(PJ Media) It should be clear by this time that popularity has nothing to do with electability. Trump filled rally after rally in state after state with countless, full-house, full-stadium crowds, and such numbers do not lie. There really was a red wave in the midterms, but it was macro-engineered to a trickle, as should have been expected.
The scam of “malfunctioning” voting machines, the shortage of paper ballots, the tsunami of mail-in and late ballots, the temporary closing and slow-downs of polling stations, and so on would have been sufficient to determine an electoral result. 2020 was an early run for 2022, which in turn should be regarded as a template for 2024.

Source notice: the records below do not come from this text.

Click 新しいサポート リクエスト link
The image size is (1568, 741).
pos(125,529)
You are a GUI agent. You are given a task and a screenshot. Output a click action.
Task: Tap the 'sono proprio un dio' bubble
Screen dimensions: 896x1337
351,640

I am absolutely sure that the Dems are now, even as we speak, preparing favorable ground for the next presidential election. As Stalin is reputed to have said, “It’s not the people who vote that count, it’s the people who count the votes.” To make Trump responsible for Democrat malfeasance is wholly misguided.

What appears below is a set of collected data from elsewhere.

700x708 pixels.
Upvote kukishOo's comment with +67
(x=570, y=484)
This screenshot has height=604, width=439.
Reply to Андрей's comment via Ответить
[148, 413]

DeSantis is now the favorite among many Republican voters and almost all conservative commentators for the Party presidential nomination. Such passionate advocates seem to have missed two essential points:
- In a rigged electoral system, no Republican candidate, not even DeSantis, can be expected to win a national election. DeSantis cruised to victory in Florida because, as governor of the state, he had the means and the authority to ensure a clean election. But he would be helpless against a massive crime organization, aka the Democrat Party, which effectively controls the electoral infrastructure, the physical apparatus, the paid loyalty of election workers, and the federal agencies that oversee the process. If the system is not repaired and made answerable to the people, there will never be a Republican president again.
- Should DeSantis run in 2024 and lose — which is increasingly likely in the current adulterated circumstances — the sequel would be devastating. Florida would be at the mercy of the next gubernatorial race since DeSantis is a unique political figure and could not be readily replaced. Additionally, DeSantis himself would have become a kind of displaced person, neither an American president nor a state governor. An invaluable political talent would have been sacrificed to the untutored enthusiasm of his supporters. If the American republican experiment is now in dire straits, it would then be expeditiously destroyed. A slim hope will have become an utter disaster.